Husband/wife situations are probably easier to manage with minimal paperwork than child/parent situations. And small assets are easier to deal with than large estates. Guardianship is definitely necessary sometimes. But it is expensive to obtain and onerous to comply with. I wouldn't take that step unless it was truly necessary.
I would not give up the hope that your husband can appoint you his POA until you at least consult an elder law attorney. If the attorney does not feel a POA is appropriate at this time, he or she can guide you to the next step.
It is not always necessary to obtain guardianship for someone who has dementia. (I suspect that most cases of dementia do not include a guardian, but I haven't seen statistics.) My husband never needed a guardian. My mother does not have or need a guardian. A friend who is in her late 80s and in NH with dementia does not have a guardian. So .... maybe you will need that eventually, or maybe you won't. Let an attorney advise you on doing it now.

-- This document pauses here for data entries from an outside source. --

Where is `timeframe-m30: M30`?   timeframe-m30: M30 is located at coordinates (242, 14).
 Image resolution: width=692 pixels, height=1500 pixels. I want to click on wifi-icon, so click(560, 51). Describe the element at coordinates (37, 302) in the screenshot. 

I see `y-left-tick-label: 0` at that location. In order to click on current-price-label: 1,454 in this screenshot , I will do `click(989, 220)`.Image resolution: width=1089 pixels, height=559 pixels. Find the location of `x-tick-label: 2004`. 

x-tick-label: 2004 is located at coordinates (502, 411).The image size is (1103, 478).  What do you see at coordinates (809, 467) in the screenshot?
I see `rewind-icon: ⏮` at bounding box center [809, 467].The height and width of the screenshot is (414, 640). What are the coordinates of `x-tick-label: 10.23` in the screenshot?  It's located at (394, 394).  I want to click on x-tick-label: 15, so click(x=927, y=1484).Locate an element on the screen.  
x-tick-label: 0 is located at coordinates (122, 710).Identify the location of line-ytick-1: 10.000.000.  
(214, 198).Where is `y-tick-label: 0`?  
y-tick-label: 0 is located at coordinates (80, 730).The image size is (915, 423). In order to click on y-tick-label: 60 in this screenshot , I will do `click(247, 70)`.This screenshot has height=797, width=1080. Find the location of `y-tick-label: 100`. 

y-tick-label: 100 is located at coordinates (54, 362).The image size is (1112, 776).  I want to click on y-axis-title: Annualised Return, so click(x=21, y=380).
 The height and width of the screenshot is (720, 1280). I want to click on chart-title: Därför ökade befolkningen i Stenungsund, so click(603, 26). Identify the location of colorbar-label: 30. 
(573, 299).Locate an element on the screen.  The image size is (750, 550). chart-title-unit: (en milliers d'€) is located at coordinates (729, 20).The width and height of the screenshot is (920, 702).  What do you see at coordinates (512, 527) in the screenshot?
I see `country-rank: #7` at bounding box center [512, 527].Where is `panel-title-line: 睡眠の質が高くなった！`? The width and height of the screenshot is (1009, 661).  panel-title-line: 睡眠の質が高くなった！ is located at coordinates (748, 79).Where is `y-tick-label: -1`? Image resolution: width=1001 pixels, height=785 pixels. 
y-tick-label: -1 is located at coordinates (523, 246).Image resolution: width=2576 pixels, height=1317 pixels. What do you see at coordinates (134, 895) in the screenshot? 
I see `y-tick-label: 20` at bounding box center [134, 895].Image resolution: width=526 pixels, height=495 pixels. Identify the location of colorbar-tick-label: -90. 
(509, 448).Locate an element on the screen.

My heart goes out to you in this frustrating aspect of caring for your loved one. It is very hard to make decisions and then clearing the red tape when you've made one can be exasperating! Hang in there. I wish you strength.
But all is not lost. If your husband's dementia is worsening you are going to need to obtain guardianship for him at some point in any case, so you might as well start the ball rolling now.
From there, as long as the reverse mortgage can be shown to be in your husband's best interests (and I assume you weren't intending to blow the cash on gin and diamond earrings?), you should still be able to make the arrangements he planned to make. What did he want to release the money for?